After Western forces left Afghanistan, many Afghans left behind applied for asylum. Photo / Wakil Koshar, AFP
Britain has secretly offered asylum to nearly 24,000 Afghan soldiers and their families caught up in the most serious data breach in history, it can be revealed.
The leak, which can be reported after a super-injunction was lifted, led the Government to earmark £7 billion ($15.7b) to relocate Afghan refugees to the UK over five years, piling pressure on the Chancellor’s already stretched budget.
It was the longest ever super-injunction, the first deployed “contra mundum” – against the world – and the first deployed by the Government.

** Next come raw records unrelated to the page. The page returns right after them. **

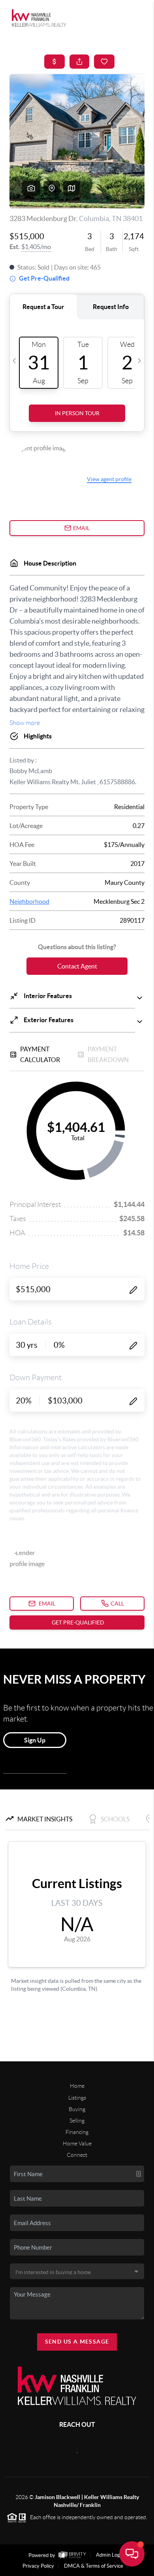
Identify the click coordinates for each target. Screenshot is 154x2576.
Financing (77, 2132)
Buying (77, 2109)
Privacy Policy (38, 2566)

The revelation is set to overshadow Chancellor Rachel Reeves’ Mansion House speech on Tuesday night, at a time when she is already considering raising taxes in the northern autumn to balance the books.
It can now be revealed that the huge cost to the taxpayer of resettling the Afghans was secretly factored into the Government’s budget, partly accounting for the £22b fiscal black hole the Chancellor announced on coming into office.
The breach occurred in February 2022, when a Royal Marine sent an email to a group of Afghans and accidentally included a spreadsheet containing 33,000 rows of information and the identities of 25,000 Afghans who were applying for asylum: soldiers – and their family members – who had worked with the British Army.
The “bone-chilling” leak was later described as a “kill list” for the Taliban.
It came to light a year later when an anonymous Facebook user posted extracts of the data. The posts were deleted within three days after officials from the Ministry of Defence (MoD) contacted Meta, Facebook’s owner, but the Government decided it had no choice but to offer asylum to the Afghans affected because they were at risk of reprisal attacks from the Taliban.
A number of former Afghan special forces personnel have been murdered by the Taliban since it regained power in Afghanistan in 2021. What followed was the biggest covert evacuation operation in peacetime, codenamed Operation Rubific.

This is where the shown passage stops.